Mia Rodgers

In Max’s The Sex Lives of College Girls, Mia Rodgers gives us your not-so-typical ‘mean girl’.

The path to success is never a straight line, there are always U-turns, crossroads, and zigzags, that either bring you closer or further to your goal and no one knows that lesson better than Mia Rodgers. Originally laser-focused on being a singer from a young age, she had a passion for the stage and formed a bond with musical theatre that put her talents on full display. A lover of the performing arts, Rodgers questioned everything during her English classes. Pushed to learn Shakespeare and deliver speeches and soliloquies to her classmates, she disappeared into the characters she portrayed, revelling in the ultimate game of make-believe and relishing in the challenge of playing pretend. It was a high she was (and still is) constantly chasing, one, that even with all the obstacles life threw at her, she continued to pursue.

It’s fair to say that most would have most definitely thrown in the towel, been happy with the success she had earlier in her career, and moved on. But that success served as a reminder: no matter how small the role, it’s for the love of the craft. So, Rodgers kept grinding, before landing the role of Taylor in the Max Original series The Sex Lives of College Girls. It was the break she had been looking for and an opportunity she ceased with both hands. That talent of disappearing into characters quickly became her biggest attribute, giving her the confidence she needed to command a presence on screen.

In conversation with 1883 Magazine’s Dana Reboe, Mia Rodgers discusses The Sex Lives of College Girls, where her love of acting stems from, the best (and worst) piece of advice she’s ever been given, and more.

Before we dive into The Sex Lives of College Girls, you’re still at the very beginning of your career. Can you discuss what made you want to pursue acting? 

I’m very much at the beginning of my career. But also, I’ve been acting since I was 17. I compartmentalized my career into two halves. When I was about 17 to 21 and from then to where I am now at 24. Yeah. I originally thought I was going to be a classical singer. That was my introduction to the idea of performing.
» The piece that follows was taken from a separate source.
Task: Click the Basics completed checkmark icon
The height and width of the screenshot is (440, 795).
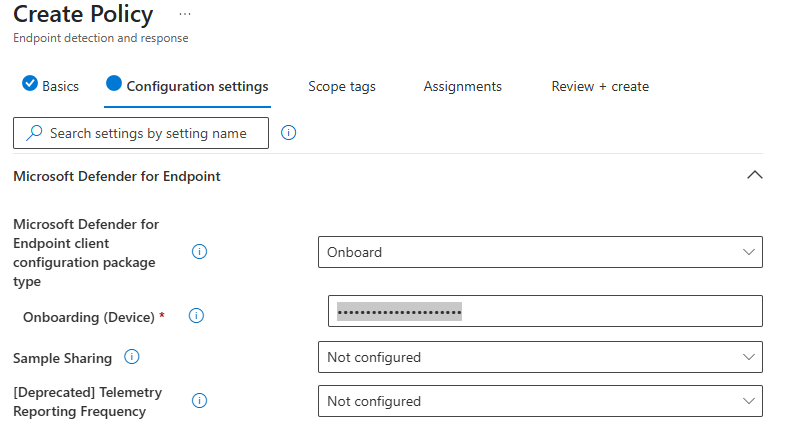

And I did that from about 11 till I was 18. Obviously, once your school hears that you can sing, they want to slap you in any musical that they can [laughter]. I got introduced to acting through musical theatre.
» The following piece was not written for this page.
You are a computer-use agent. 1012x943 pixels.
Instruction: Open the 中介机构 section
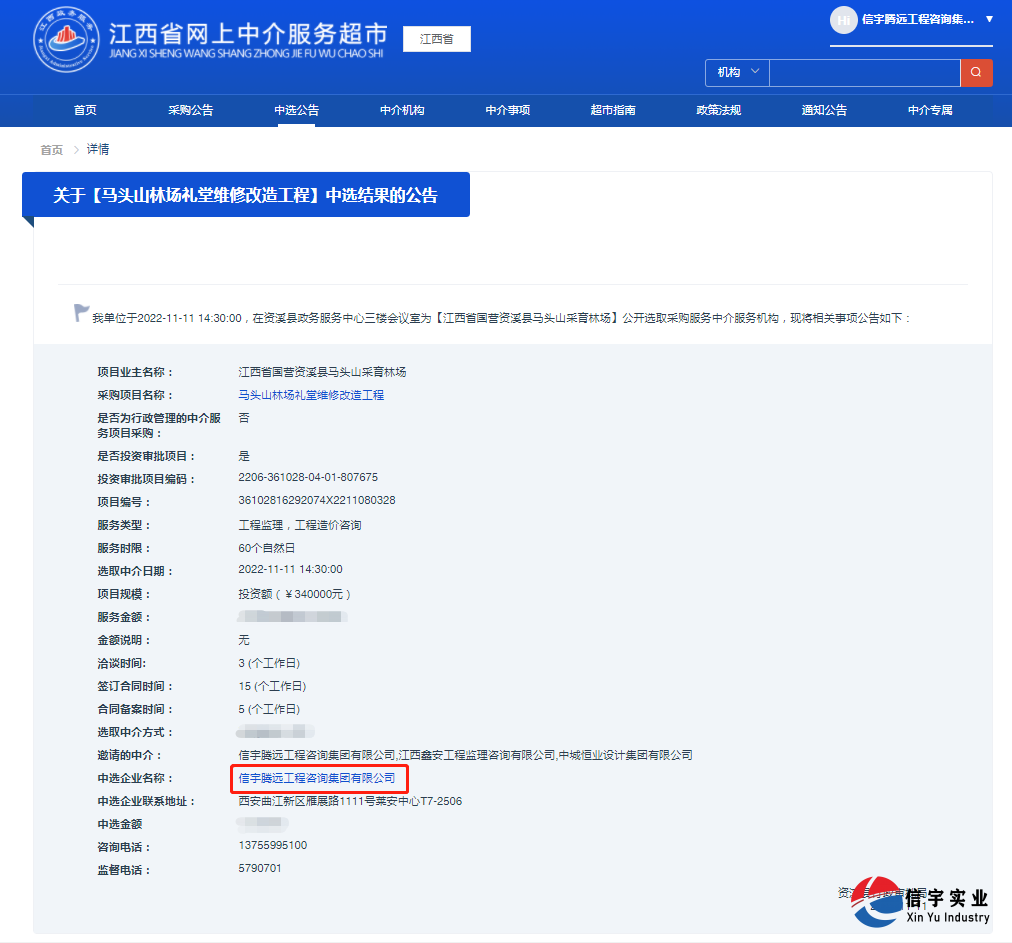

Halfway through my time at school, I got asked: “What do you want to do when you grow up?” My tunnel vision was firmly set on classical singing. But then when I got on stage, I found I used singing kind of like a crutch. Singing is extremely exposing. Most acting is to an extent, it’s somebody else, right? So, I don’t think of it as a personal thing. I feel way less self-conscious about it. I thrived on that. I was like, “Wow, wait, there’s something to this. Why do I prefer this?” Whilst I was at school, I had an English teacher who would make me get up in class and recite Shakespearean texts. 

Oh, my God that sounds like my nightmare [laughs].

It was usually a small skit. Something that we were focusing on in class, and she would pick me and another girl, and she’d be like, “Guys, go outside. You have 10 minutes. And you have to come and talk to everyone, so they understand it.” I didn’t think anything of it. She eventually held me back one day, and said, “I really think you should consider going into drama or acting.” I didn’t think it was a viable career option. I thought everyone showed up on my television, you know? 

I love that. 

I still didn’t take her seriously. I was still more focused on singing. Then, over time, it completely transitioned. From that point, I randomly met my old agent, at a gallery opening, and we started talking about a piece. I was around 17 at the time. She contacted my mum. She got my mum’s email [laughs]. She said, “Hey, is your daughter interested in acting?” My mum said no, as mums do. Let’s be real. She wanted me to finish school, which I understand in hindsight.

Time afterward, when I found out, once I finished my exams, I was absolutely livid with her. That’s kind of when my professional career started, I got signed to my old agency and started going on the audition circuit, got a few small parts. That was really rewarding and amazing, but it was a slow incline. Then a subtle decline. When I was about 21, I was working in film, but behind the scenes, I was a prop buyer at the time, I just had a conversation with myself one day: “This isn’t what you want to do. You need to put your all into it.” Then I went to drama school. That was my second wave. I’d say it worked out very differently, which is amazing. 

Can you talk a little bit about just going back to being a prop buyer? How did you fall into that? Because it’s very niche. 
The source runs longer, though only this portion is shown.